**Records from a collection:**
▬▬▬

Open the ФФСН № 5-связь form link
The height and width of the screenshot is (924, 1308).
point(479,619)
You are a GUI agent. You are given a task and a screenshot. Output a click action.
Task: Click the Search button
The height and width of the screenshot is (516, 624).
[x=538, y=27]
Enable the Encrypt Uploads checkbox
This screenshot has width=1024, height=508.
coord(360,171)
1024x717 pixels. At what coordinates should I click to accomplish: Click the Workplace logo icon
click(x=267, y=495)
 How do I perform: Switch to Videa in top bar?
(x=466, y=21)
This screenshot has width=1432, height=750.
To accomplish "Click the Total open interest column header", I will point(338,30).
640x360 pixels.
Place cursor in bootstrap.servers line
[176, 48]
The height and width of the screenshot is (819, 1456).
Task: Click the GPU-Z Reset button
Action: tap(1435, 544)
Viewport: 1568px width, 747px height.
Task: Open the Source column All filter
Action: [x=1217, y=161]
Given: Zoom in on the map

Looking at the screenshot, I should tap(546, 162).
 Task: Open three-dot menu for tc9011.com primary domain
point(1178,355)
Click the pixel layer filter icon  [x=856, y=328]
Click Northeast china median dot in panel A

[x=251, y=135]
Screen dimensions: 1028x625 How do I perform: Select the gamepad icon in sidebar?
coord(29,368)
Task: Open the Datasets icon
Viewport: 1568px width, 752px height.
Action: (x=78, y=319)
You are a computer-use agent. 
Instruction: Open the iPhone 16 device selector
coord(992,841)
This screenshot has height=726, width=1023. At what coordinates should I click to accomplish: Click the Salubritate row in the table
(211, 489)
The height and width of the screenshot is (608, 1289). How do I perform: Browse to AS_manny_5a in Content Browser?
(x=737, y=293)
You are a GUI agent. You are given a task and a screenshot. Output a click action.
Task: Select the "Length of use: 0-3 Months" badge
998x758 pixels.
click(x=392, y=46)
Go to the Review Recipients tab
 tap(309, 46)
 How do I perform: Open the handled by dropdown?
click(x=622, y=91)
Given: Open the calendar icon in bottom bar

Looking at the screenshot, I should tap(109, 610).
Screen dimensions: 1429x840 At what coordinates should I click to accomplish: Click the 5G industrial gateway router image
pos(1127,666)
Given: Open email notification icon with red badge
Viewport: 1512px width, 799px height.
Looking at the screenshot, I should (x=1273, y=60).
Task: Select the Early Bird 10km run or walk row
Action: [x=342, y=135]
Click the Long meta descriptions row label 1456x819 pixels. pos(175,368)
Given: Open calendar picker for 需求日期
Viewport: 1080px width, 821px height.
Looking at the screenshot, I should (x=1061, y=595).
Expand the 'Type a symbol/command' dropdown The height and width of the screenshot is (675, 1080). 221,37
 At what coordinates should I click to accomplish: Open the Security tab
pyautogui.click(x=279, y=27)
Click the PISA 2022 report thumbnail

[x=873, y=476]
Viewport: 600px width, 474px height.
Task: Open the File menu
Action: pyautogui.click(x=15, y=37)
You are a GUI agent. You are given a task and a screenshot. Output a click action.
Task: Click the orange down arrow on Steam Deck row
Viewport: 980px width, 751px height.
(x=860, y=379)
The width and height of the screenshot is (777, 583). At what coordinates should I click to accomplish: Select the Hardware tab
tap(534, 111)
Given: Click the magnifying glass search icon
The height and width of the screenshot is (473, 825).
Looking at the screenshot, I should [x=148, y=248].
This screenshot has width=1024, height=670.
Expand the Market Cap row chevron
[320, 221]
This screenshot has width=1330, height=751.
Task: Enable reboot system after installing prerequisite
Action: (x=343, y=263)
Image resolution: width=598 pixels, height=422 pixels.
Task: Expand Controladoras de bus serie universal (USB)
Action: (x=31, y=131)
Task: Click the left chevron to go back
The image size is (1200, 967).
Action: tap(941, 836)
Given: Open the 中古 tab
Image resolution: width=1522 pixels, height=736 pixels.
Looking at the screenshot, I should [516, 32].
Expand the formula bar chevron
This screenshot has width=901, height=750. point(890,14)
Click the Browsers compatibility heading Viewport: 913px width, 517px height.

▬▬▬

**PROBLEM TO SOLVE:** Put the part of the data above that opens with the line containing "Screen dimensions: 1028x625" and closes with the line containing "(x=737, y=293)" into a numbered list, leaving out any blank lines.

**RESPONSE BELOW:**
1. Screen dimensions: 1028x625 How do I perform: Select the gamepad icon in sidebar?
2. coord(29,368)
3. Task: Open the Datasets icon
4. Viewport: 1568px width, 752px height.
5. Action: (x=78, y=319)
6. You are a computer-use agent. 
7. Instruction: Open the iPhone 16 device selector
8. coord(992,841)
9. This screenshot has height=726, width=1023. At what coordinates should I click to accomplish: Click the Salubritate row in the table
10. (211, 489)
11. The height and width of the screenshot is (608, 1289). How do I perform: Browse to AS_manny_5a in Content Browser?
12. (x=737, y=293)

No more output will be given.